Yes, I've heard of LISP machines. The machines I'm talking about were designed for ALGOL, which is sufficiently general enough to execute most other languages efficiently, including what were the best Simula and APL compilers. The instruction set is:
https://en-academic.com/dic.nsf/enwiki/711647
"FWIW, I think you draw a somewhat artificial distinction between hardware and software, when you suggest that a meaningful difference exists between implementing security in hardware vs. at the language level."
I can't see what you are getting at there. Security should be at system level below which programmers can program or languages can generate instructions. That is the instruction set itself is secure. How much that is in hardware or microcode is an open question.

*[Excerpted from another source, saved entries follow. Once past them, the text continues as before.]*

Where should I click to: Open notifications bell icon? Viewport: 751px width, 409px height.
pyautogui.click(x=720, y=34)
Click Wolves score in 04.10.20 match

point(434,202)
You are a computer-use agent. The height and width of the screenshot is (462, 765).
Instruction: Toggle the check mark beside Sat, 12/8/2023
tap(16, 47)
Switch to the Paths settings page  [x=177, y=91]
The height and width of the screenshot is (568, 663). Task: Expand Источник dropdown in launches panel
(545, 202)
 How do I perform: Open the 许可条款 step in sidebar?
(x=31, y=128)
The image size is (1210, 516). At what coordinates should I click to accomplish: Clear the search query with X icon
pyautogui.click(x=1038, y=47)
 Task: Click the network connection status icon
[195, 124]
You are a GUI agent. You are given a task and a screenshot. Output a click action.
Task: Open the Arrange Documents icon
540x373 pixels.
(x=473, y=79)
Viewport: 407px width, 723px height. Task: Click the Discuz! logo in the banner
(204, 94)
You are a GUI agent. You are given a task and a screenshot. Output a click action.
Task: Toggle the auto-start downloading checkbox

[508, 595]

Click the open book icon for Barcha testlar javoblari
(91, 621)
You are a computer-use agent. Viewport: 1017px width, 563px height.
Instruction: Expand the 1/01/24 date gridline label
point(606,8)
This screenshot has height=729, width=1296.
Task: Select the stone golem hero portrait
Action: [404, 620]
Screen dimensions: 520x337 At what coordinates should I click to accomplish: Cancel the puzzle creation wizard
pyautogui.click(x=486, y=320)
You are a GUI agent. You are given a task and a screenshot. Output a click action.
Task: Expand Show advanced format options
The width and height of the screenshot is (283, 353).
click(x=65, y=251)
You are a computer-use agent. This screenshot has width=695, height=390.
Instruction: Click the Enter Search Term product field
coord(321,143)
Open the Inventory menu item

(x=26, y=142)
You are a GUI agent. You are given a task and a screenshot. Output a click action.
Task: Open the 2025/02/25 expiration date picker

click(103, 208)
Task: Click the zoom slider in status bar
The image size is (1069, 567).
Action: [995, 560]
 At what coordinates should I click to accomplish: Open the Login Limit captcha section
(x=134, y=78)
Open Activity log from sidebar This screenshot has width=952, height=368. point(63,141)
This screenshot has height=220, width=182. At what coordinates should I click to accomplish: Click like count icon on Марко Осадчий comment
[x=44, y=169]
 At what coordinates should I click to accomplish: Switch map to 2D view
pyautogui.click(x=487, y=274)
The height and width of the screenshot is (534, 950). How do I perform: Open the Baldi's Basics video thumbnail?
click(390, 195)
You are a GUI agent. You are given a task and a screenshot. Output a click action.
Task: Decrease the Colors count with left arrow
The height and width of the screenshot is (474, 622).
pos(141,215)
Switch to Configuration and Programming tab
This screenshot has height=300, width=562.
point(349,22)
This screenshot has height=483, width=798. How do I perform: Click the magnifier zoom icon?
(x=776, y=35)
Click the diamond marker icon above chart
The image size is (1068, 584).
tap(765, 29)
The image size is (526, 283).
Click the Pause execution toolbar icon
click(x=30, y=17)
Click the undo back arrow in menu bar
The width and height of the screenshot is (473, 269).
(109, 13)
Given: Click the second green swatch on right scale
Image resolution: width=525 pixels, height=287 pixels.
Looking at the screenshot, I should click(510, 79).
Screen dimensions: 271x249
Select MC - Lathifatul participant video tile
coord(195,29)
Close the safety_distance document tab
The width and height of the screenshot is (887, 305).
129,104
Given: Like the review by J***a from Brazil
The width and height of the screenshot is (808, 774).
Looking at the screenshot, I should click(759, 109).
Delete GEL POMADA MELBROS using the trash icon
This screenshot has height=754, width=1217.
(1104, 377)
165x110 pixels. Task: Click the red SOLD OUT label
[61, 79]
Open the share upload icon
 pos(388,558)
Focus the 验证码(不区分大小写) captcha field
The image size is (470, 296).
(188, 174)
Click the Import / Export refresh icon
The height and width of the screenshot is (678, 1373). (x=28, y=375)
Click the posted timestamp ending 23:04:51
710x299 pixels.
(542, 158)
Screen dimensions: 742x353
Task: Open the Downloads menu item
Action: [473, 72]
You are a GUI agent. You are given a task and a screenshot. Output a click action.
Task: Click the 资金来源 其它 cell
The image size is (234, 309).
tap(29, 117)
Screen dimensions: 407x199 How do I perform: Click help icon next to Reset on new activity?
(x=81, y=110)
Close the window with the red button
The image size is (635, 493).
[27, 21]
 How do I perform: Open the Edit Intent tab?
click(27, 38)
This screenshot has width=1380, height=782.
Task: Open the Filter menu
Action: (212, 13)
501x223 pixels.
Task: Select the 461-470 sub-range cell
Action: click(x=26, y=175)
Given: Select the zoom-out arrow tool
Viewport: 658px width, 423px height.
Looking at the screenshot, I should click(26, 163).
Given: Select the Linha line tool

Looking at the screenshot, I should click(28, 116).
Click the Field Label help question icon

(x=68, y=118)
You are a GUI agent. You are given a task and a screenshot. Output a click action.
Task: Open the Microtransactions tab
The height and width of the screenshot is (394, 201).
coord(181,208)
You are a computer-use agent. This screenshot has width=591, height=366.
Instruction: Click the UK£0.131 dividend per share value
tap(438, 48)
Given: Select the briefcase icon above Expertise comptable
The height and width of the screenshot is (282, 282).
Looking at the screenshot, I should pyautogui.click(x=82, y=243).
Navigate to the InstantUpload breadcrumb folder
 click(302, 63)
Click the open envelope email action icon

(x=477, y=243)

Many operations are very common, like string operations. Instead of compilers generating the same sequence of RISC instructions over and over, put that sequence of instructions in on-chip cache, although that is an implementation detail. But it is system organisation that has more to do with speed than instruction set, which is where the RISC instruction set was somehow magically supposed to be faster. It had more to do with getting everything on a single chip.
We rely far too much on compilers generating safe code. The fact is that if compilers can generate bad code, then hackers can get at that level. Security must be built in at lowest levels or we are always trying to catch up, adding after-the-thought utilities to make up for the weakness.
For general computing, memory accesses must be tested to be within bounds. That check should be done in the microinstructions. The RISC processors (or any processors) provide the microinstruction level. All processors just execute a stream of instructions — they don't know about branches or loops or calls. Part of the system schedules those actual instructions for execution. Some native instructions can be used in the system instruction set.
There are many ways to design such systems, we are just fixed on one particular way from most simplistic 'computer architecture' courses.
"Anyway, I think this isn't the sort of stuff Linus was talking about."
He was certainly making a point about the infrastructure behind supporting an architecture like x86. However, we are finding that big companies are losing their monopoly there and there are many chip fabricators who will build what we want. That means we can have different system architectures for different applications.
For general multi-purpose, multi=programming computing, which is the majority of user systems these day, we can do much better than x86, or raw RISC. We should be doing much better than C as a system language. We are stuck in this 50-year-old mindset. I suspect Linus is somewhat himself.
However, he made the point about the semantic gap from hardware to software and the hardware people should design what is required in software. What is required in software these days — thinking at the system level — is security.
"As for what system-level architecture is ultimately best, I think it's really best to start at the OS level and figure out what kind of OS architecture & constructs you want to streamline. Then, find the impedance mismatches vs. current hardware and think about ways to refactor it so it can more naturally and efficiently implement the target OS."
Yes, but we need to stop this 'one-size-fits-all' mentality. Linus did mention IoT devices. Certainly these are single-purpose simple systems not needing what general systems need.
It should not be x86, RISC-V, ARM, Windows, or C everywhere. That is certain sectors trying to impose a monopoly. Computing has grown beyond special purposes of 1960s and 70s to be in common use where hardware is cheap and guys in hushed voices and white lab coats attend machines behind security walls.
Perhaps Linus did not realise it, but he has brought up an issue where we can start to think differently to solve the most pressing problems in modern computing. We need to be more imaginative in our approaches — and yes that imagination has existed since 1961.